Exercise materials section start
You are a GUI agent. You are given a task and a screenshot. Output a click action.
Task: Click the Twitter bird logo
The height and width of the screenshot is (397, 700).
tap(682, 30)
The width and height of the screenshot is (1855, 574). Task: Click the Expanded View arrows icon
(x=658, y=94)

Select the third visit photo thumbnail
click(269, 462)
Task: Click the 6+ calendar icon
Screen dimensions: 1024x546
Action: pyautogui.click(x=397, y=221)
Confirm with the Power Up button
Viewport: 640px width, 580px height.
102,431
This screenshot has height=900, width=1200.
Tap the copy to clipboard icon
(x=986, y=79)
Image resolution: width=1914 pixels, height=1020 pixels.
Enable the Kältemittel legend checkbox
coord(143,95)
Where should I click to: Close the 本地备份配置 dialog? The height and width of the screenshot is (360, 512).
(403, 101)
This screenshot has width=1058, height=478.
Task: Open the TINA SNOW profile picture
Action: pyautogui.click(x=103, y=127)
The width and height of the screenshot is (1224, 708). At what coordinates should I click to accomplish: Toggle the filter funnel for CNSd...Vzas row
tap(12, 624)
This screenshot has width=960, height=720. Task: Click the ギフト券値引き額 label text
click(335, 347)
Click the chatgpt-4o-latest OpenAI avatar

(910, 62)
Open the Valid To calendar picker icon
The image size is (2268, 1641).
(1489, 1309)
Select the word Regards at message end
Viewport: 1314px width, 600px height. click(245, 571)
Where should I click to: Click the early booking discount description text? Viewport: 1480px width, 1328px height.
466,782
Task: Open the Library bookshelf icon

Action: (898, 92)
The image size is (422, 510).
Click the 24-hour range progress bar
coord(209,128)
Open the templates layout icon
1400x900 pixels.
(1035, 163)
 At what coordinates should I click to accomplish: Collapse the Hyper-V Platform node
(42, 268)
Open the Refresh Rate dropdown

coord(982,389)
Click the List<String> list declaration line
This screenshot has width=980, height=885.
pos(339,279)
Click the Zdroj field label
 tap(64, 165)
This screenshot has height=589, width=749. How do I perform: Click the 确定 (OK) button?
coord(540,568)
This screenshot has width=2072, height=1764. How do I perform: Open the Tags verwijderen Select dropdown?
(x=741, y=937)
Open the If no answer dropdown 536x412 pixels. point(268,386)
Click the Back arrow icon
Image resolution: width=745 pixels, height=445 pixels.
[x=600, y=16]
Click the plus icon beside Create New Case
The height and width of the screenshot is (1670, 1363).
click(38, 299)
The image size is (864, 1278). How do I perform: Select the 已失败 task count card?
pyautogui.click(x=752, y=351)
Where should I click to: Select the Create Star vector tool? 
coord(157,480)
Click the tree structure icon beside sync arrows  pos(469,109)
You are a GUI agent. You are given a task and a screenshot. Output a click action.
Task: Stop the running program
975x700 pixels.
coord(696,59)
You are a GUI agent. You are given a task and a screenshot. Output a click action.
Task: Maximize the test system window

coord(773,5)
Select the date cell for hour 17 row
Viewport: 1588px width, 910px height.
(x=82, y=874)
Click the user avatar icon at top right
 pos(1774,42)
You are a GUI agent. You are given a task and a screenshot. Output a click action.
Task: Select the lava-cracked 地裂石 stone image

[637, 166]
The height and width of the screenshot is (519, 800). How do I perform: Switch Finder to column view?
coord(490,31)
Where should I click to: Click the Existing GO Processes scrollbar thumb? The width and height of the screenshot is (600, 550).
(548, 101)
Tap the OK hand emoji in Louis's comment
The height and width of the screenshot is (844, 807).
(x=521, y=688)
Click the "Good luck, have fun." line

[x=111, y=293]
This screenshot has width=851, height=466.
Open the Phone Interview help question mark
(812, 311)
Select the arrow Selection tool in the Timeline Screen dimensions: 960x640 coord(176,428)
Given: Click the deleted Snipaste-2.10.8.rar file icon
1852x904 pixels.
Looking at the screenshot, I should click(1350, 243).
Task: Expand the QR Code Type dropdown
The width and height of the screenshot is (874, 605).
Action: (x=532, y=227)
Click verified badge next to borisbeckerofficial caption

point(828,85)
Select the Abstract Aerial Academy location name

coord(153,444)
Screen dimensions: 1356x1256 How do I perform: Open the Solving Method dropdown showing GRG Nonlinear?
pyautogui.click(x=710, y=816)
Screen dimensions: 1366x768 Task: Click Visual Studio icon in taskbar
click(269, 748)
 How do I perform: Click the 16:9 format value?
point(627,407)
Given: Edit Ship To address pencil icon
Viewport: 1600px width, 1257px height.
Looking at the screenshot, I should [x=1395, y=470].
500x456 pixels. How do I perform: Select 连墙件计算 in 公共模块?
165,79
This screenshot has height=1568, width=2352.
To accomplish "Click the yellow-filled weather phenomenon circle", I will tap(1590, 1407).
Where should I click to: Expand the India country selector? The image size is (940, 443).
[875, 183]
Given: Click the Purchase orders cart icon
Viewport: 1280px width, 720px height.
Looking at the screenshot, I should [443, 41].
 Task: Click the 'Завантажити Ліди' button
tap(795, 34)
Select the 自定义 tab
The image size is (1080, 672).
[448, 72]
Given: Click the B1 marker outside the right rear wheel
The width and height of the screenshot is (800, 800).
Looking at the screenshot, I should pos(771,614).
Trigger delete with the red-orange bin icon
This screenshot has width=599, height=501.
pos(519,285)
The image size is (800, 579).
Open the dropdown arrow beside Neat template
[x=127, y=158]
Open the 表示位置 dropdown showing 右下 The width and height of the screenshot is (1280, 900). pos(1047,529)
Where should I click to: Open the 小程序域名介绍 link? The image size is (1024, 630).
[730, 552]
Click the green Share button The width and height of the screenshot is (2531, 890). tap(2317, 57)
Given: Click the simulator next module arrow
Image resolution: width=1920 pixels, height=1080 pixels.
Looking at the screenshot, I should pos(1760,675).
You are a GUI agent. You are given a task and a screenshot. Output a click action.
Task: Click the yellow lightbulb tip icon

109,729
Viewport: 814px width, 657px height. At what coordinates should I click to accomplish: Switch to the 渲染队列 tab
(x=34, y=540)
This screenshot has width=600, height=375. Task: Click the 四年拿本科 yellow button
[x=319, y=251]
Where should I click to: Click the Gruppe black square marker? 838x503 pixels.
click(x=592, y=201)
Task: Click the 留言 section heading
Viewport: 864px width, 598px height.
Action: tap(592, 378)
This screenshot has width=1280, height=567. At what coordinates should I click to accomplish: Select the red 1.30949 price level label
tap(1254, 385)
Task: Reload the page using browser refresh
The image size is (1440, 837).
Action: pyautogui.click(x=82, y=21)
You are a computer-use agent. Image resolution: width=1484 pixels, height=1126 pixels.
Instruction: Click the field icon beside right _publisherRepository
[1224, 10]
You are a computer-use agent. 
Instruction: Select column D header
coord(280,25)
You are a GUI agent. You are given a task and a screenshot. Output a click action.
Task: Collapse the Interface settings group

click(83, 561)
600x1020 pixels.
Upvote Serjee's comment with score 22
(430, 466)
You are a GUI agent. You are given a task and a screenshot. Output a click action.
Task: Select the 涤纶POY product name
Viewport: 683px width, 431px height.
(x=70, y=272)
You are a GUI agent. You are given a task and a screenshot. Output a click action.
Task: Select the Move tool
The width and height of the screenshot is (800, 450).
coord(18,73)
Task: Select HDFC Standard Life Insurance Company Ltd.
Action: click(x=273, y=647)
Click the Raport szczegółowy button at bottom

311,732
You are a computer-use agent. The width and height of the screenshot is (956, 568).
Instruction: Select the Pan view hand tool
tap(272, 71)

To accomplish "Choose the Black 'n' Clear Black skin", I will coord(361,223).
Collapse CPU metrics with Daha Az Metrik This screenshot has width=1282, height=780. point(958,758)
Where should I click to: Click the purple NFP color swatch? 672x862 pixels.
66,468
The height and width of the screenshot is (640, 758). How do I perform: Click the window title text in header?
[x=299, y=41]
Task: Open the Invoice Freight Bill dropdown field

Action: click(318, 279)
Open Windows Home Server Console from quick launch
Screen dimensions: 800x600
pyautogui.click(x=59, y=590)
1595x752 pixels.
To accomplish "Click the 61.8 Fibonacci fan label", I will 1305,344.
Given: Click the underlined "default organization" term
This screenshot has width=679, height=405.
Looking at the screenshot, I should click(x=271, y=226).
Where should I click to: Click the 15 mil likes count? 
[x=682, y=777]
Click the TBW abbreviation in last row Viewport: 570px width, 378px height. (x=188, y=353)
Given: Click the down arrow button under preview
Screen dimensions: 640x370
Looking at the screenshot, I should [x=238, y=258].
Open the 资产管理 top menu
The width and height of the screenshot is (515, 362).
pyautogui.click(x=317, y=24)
Exercise materials section end
- [Problem to work on] In the records above, locate every line with the string "will" and copy it.

- [Result of the task]
To accomplish "Click the yellow-filled weather phenomenon circle", I will tap(1590, 1407).
To accomplish "Choose the Black 'n' Clear Black skin", I will coord(361,223).
To accomplish "Click the 61.8 Fibonacci fan label", I will 1305,344.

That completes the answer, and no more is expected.